Start of AVAILABLE DATA

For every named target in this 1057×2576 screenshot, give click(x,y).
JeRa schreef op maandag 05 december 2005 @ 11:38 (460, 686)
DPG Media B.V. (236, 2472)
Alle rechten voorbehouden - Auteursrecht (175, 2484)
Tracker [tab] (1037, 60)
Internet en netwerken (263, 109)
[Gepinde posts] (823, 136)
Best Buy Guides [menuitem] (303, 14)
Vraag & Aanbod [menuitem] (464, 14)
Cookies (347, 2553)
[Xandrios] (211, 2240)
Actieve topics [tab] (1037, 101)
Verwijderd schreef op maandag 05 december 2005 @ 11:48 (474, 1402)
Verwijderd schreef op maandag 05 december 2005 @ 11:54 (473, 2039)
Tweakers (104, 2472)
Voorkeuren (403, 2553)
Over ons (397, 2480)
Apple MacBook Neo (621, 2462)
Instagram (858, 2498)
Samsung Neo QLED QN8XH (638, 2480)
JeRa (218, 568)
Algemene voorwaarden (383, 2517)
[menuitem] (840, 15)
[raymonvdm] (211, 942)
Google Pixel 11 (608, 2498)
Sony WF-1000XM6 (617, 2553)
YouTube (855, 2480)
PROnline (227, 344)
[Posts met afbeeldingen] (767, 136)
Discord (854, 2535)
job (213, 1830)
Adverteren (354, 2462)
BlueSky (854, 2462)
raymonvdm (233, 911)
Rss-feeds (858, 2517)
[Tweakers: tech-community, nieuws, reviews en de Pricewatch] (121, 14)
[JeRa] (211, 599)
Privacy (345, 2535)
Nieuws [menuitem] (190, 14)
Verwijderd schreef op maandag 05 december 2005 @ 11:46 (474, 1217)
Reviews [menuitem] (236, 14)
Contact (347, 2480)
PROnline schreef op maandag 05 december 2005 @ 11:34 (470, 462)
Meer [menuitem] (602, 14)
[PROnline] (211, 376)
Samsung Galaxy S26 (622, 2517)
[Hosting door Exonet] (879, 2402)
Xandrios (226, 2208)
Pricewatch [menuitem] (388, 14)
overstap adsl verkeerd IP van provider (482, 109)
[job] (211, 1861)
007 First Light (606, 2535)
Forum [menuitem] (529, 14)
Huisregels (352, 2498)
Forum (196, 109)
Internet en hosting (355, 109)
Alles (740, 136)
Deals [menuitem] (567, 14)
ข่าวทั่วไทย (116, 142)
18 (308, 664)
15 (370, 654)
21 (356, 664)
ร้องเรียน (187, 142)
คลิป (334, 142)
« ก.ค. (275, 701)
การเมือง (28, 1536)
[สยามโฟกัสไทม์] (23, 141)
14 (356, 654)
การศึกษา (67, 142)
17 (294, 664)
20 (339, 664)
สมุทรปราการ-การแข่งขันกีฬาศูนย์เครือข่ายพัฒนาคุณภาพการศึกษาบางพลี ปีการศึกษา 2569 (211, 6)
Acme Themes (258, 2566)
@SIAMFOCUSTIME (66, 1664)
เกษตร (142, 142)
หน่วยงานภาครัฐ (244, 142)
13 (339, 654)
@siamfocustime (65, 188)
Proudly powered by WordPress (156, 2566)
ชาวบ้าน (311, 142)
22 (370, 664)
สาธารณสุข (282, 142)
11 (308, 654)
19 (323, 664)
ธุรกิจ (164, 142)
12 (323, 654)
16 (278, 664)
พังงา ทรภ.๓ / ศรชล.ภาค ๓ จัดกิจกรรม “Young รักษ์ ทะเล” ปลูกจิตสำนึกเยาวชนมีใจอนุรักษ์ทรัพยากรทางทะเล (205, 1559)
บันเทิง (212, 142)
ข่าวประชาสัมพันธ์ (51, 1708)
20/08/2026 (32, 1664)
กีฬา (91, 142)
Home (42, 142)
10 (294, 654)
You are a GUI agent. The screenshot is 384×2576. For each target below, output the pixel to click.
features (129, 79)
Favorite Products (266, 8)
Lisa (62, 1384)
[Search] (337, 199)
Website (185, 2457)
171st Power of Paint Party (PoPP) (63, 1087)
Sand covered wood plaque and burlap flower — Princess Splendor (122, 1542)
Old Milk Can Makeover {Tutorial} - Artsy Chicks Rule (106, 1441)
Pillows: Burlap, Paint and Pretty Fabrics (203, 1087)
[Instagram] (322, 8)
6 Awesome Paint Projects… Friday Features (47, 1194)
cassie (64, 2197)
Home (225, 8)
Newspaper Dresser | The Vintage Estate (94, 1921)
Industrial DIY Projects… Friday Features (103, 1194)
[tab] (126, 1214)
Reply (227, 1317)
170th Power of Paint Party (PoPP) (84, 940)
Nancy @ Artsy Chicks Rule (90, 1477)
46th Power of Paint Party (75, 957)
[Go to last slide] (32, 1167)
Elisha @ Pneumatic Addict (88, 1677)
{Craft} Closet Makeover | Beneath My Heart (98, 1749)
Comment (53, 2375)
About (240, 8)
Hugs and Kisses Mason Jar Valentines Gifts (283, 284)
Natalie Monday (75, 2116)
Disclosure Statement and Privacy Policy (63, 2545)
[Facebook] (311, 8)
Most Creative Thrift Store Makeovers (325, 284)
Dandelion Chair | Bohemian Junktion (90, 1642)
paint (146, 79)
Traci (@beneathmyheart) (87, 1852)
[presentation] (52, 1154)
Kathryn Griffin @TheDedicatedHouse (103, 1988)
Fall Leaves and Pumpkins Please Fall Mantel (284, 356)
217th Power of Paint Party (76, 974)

End of AVAILABLE DATA

EXERCISE GOAL —
Which lines run from the one holding "คลิป (334, 142)" through the one holding "10 (294, 654)" in the records above? Repeat them exactly, both included, and nothing more.

RESULT OF THIS EXERCISE —
คลิป (334, 142)
« ก.ค. (275, 701)
การเมือง (28, 1536)
[สยามโฟกัสไทม์] (23, 141)
14 (356, 654)
การศึกษา (67, 142)
17 (294, 664)
20 (339, 664)
สมุทรปราการ-การแข่งขันกีฬาศูนย์เครือข่ายพัฒนาคุณภาพการศึกษาบางพลี ปีการศึกษา 2569 (211, 6)
Acme Themes (258, 2566)
@SIAMFOCUSTIME (66, 1664)
เกษตร (142, 142)
หน่วยงานภาครัฐ (244, 142)
13 (339, 654)
@siamfocustime (65, 188)
Proudly powered by WordPress (156, 2566)
ชาวบ้าน (311, 142)
22 (370, 664)
สาธารณสุข (282, 142)
11 (308, 654)
19 (323, 664)
ธุรกิจ (164, 142)
12 (323, 654)
16 (278, 664)
พังงา ทรภ.๓ / ศรชล.ภาค ๓ จัดกิจกรรม “Young รักษ์ ทะเล” ปลูกจิตสำนึกเยาวชนมีใจอนุรักษ์ทรัพยากรทางทะเล (205, 1559)
บันเทิง (212, 142)
ข่าวประชาสัมพันธ์ (51, 1708)
20/08/2026 (32, 1664)
กีฬา (91, 142)
Home (42, 142)
10 (294, 654)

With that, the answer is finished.